** Opening ENTRIES SHOWN block **

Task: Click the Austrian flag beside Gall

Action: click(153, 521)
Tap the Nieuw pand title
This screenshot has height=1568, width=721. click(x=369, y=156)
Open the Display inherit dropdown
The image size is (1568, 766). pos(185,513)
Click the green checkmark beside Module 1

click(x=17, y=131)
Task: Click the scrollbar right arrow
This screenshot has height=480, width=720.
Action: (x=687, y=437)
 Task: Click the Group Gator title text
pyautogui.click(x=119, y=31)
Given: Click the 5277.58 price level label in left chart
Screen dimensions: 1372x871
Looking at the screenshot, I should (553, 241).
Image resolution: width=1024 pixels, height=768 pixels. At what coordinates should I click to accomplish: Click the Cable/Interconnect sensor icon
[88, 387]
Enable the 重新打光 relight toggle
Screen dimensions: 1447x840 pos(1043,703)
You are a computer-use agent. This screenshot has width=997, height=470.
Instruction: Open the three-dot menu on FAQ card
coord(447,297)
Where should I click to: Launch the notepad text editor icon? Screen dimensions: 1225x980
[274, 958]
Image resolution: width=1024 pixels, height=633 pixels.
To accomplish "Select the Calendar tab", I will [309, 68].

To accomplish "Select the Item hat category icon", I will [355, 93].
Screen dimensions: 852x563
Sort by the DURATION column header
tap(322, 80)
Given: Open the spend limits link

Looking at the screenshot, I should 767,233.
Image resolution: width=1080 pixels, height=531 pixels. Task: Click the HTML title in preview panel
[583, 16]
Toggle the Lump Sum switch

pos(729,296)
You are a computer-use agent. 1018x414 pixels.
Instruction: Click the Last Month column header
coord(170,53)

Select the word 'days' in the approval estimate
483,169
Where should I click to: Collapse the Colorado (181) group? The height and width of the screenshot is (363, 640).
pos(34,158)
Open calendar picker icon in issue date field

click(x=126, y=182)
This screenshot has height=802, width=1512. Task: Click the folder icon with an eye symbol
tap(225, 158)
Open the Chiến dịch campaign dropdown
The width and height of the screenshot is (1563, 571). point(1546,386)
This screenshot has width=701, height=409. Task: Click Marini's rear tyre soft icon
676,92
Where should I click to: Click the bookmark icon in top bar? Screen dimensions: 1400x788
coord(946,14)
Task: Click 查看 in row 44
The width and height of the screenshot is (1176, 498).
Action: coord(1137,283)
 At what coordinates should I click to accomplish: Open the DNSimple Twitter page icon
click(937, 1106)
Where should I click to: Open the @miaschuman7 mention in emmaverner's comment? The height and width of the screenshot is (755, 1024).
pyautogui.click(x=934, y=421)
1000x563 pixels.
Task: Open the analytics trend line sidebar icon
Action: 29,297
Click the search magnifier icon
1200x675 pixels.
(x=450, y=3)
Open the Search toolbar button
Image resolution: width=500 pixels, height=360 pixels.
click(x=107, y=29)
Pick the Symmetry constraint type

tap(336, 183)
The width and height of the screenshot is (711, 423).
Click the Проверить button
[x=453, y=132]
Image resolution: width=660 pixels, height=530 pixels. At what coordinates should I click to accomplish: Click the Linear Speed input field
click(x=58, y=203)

** Closing ENTRIES SHOWN block **

REQUIRED ACTION: Transcribe the data above in full, keeping every word as it is.

THE COMPLETED TASK:
Task: Click the Austrian flag beside Gall

Action: click(153, 521)
Tap the Nieuw pand title
This screenshot has height=1568, width=721. click(x=369, y=156)
Open the Display inherit dropdown
The image size is (1568, 766). pos(185,513)
Click the green checkmark beside Module 1

click(x=17, y=131)
Task: Click the scrollbar right arrow
This screenshot has height=480, width=720.
Action: (x=687, y=437)
 Task: Click the Group Gator title text
pyautogui.click(x=119, y=31)
Given: Click the 5277.58 price level label in left chart
Screen dimensions: 1372x871
Looking at the screenshot, I should (553, 241).
Image resolution: width=1024 pixels, height=768 pixels. At what coordinates should I click to accomplish: Click the Cable/Interconnect sensor icon
[88, 387]
Enable the 重新打光 relight toggle
Screen dimensions: 1447x840 pos(1043,703)
You are a computer-use agent. This screenshot has width=997, height=470.
Instruction: Open the three-dot menu on FAQ card
coord(447,297)
Where should I click to: Launch the notepad text editor icon? Screen dimensions: 1225x980
[274, 958]
Image resolution: width=1024 pixels, height=633 pixels.
To accomplish "Select the Calendar tab", I will [309, 68].

To accomplish "Select the Item hat category icon", I will [355, 93].
Screen dimensions: 852x563
Sort by the DURATION column header
tap(322, 80)
Given: Open the spend limits link

Looking at the screenshot, I should 767,233.
Image resolution: width=1080 pixels, height=531 pixels. Task: Click the HTML title in preview panel
[583, 16]
Toggle the Lump Sum switch

pos(729,296)
You are a computer-use agent. 1018x414 pixels.
Instruction: Click the Last Month column header
coord(170,53)

Select the word 'days' in the approval estimate
483,169
Where should I click to: Collapse the Colorado (181) group? The height and width of the screenshot is (363, 640).
pos(34,158)
Open calendar picker icon in issue date field

click(x=126, y=182)
This screenshot has height=802, width=1512. Task: Click the folder icon with an eye symbol
tap(225, 158)
Open the Chiến dịch campaign dropdown
The width and height of the screenshot is (1563, 571). point(1546,386)
This screenshot has width=701, height=409. Task: Click Marini's rear tyre soft icon
676,92
Where should I click to: Click the bookmark icon in top bar? Screen dimensions: 1400x788
coord(946,14)
Task: Click 查看 in row 44
The width and height of the screenshot is (1176, 498).
Action: coord(1137,283)
 At what coordinates should I click to accomplish: Open the DNSimple Twitter page icon
click(937, 1106)
Where should I click to: Open the @miaschuman7 mention in emmaverner's comment? The height and width of the screenshot is (755, 1024).
pyautogui.click(x=934, y=421)
1000x563 pixels.
Task: Open the analytics trend line sidebar icon
Action: 29,297
Click the search magnifier icon
1200x675 pixels.
(x=450, y=3)
Open the Search toolbar button
Image resolution: width=500 pixels, height=360 pixels.
click(x=107, y=29)
Pick the Symmetry constraint type

tap(336, 183)
The width and height of the screenshot is (711, 423).
Click the Проверить button
[x=453, y=132]
Image resolution: width=660 pixels, height=530 pixels. At what coordinates should I click to accomplish: Click the Linear Speed input field
click(x=58, y=203)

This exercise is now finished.